It is commonly argued that the primary aim of healthcare is to achieve value. There are two definitions of value in healthcare which could be applied as part of economic analyses. Firstly, the health policy great, Michael Porter, defined value as “health outcomes achieved per dollar spent” whilst the International Society of Pharmacoeconomics and Outcomes Research (ISPOR) set up a task force to define value in healthcare which led to the generation of a “value flower”. This included the following split: core elements (quality-adjusted life-years (QALYs) and net costs), common elements (productivity, adherence-improving factors, risk of contagion) and novel elements (value of reduction of uncertainty due to a new diagnostic, fear of contagion, insurance value, severity of disease, value of hope, real option value, equity and scientific spillovers). The task force argues that these elements should be considered, context dependent, when assessing health interventions as part of an augmented cost-effectiveness analysis framework.

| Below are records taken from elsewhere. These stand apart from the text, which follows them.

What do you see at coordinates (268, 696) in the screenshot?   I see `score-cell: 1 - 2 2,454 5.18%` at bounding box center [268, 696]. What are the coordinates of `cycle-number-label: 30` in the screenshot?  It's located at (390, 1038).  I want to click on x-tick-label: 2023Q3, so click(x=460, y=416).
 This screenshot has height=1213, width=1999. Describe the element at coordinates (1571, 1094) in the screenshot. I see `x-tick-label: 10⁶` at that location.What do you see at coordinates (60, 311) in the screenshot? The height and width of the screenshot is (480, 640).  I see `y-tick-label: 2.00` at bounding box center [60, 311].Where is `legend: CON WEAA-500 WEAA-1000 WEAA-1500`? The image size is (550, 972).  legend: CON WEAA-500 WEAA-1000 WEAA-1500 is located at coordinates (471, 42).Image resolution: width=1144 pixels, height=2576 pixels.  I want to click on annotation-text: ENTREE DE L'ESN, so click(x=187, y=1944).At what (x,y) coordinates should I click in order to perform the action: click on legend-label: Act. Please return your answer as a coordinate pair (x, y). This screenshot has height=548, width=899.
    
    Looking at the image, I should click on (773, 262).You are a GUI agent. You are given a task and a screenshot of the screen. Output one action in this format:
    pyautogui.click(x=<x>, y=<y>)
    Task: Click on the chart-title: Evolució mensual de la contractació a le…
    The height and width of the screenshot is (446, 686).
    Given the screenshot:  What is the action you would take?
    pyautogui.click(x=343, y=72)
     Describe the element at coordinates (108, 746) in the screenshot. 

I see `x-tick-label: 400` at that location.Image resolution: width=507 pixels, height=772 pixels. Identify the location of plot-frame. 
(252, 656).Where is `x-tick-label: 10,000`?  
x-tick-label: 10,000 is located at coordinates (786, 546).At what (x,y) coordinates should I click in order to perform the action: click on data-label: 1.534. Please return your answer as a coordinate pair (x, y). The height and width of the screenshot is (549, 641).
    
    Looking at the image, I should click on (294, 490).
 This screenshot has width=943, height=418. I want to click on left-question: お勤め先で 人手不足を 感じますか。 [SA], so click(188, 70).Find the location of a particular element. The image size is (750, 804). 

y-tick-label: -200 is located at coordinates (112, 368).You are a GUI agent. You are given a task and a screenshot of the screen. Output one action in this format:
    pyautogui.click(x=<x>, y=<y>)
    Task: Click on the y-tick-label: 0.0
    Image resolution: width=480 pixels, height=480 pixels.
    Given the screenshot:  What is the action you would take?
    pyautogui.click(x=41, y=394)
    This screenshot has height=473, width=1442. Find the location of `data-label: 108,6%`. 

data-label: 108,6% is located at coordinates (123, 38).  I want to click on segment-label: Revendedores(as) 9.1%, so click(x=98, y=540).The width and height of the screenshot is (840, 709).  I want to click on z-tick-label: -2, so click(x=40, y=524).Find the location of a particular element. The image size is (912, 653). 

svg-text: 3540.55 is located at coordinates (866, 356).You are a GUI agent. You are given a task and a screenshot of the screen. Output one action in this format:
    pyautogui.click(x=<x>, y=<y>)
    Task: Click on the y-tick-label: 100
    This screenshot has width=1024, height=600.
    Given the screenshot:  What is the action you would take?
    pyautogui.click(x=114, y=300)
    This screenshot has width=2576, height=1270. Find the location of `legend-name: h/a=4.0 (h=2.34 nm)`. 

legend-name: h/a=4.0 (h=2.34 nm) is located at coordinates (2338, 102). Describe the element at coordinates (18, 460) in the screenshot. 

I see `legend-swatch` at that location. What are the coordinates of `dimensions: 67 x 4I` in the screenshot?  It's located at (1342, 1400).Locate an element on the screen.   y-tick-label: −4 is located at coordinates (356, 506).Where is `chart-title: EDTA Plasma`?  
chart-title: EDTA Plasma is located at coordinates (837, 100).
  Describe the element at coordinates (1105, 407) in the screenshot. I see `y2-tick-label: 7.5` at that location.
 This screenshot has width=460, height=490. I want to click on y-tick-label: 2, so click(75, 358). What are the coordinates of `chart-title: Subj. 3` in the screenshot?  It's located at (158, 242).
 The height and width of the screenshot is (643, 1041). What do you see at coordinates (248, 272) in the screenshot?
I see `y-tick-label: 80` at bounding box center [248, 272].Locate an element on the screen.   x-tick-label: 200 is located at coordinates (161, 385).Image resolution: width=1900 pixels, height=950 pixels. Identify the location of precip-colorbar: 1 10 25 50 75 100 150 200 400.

Thus, the ISPOR task force breaks down value into several components whilst Porter considers the overall health outcome. The latter could be argued to be patient-centred with its emphasis on health outcomes whilst retaining an element of productive efficiency. Given that health outcomes differ based on context, this approach could also be considered context-dependent but non-prescriptive. On the other hand, the former is explicit in the components of value that should be considered and the context in which they should be applied when conducting a cost-effectiveness analysis. Although, given that the value components are to be applied in a cost-effectiveness framework, where the QALY is prescribed as a “core element” by the task force, this becomes very similar to “health outcomes per dollar spent”. However, Porter does not explicitly recommend the use of his definition in a cost-effectiveness framework, thereby allowing wider applications.
Thus, some of the key questions to be considered when measuring value of healthcare interventions are the following:
- Can value of healthcare interventions only be analysed within a cost-effectiveness framework?
- Should explicit value components be applied to economic analyses of healthcare interventions with some degree of context dependence?
- Or should the value components be dependent on the health intervention and the condition being treated?
- Is productive efficiency the overall implicit aim of value in healthcare?